▸ **SET EXERCISE**
In the listing, start at the line that has "Click the enemy" and stop after the line that has "Looking at the screenshot, I should [x=204, y=454].". Write those lines out again, switching "Sign in" to "Log in" and keeping everything else the same.

[Data pulled from a collection]
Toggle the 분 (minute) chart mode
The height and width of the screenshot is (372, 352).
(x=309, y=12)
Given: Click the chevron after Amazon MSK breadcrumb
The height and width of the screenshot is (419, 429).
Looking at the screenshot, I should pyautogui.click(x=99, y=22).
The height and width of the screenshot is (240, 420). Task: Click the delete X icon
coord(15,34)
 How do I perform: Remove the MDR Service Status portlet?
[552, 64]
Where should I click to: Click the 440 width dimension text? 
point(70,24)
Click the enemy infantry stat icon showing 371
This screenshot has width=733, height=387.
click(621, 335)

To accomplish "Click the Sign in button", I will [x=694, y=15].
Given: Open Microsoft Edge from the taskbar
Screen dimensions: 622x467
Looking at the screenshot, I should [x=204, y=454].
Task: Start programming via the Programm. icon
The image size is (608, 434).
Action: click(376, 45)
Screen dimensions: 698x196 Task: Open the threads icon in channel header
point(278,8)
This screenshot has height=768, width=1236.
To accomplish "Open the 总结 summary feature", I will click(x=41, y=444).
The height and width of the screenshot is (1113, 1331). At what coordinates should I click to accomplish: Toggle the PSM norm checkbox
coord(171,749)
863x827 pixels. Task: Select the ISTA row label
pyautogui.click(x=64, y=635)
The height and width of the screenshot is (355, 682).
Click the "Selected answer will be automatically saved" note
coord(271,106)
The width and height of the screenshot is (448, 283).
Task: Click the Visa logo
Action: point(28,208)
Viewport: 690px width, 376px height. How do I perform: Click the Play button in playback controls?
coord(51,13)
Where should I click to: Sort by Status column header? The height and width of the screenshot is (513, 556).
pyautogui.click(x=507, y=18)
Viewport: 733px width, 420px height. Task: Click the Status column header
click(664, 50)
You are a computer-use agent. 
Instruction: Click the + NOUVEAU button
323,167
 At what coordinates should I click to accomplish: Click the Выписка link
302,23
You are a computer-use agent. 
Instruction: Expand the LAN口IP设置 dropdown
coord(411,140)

▸ **TASK ANSWER**
Click the enemy infantry stat icon showing 371
This screenshot has width=733, height=387.
click(621, 335)

To accomplish "Click the Log in button", I will [x=694, y=15].
Given: Open Microsoft Edge from the taskbar
Screen dimensions: 622x467
Looking at the screenshot, I should [x=204, y=454].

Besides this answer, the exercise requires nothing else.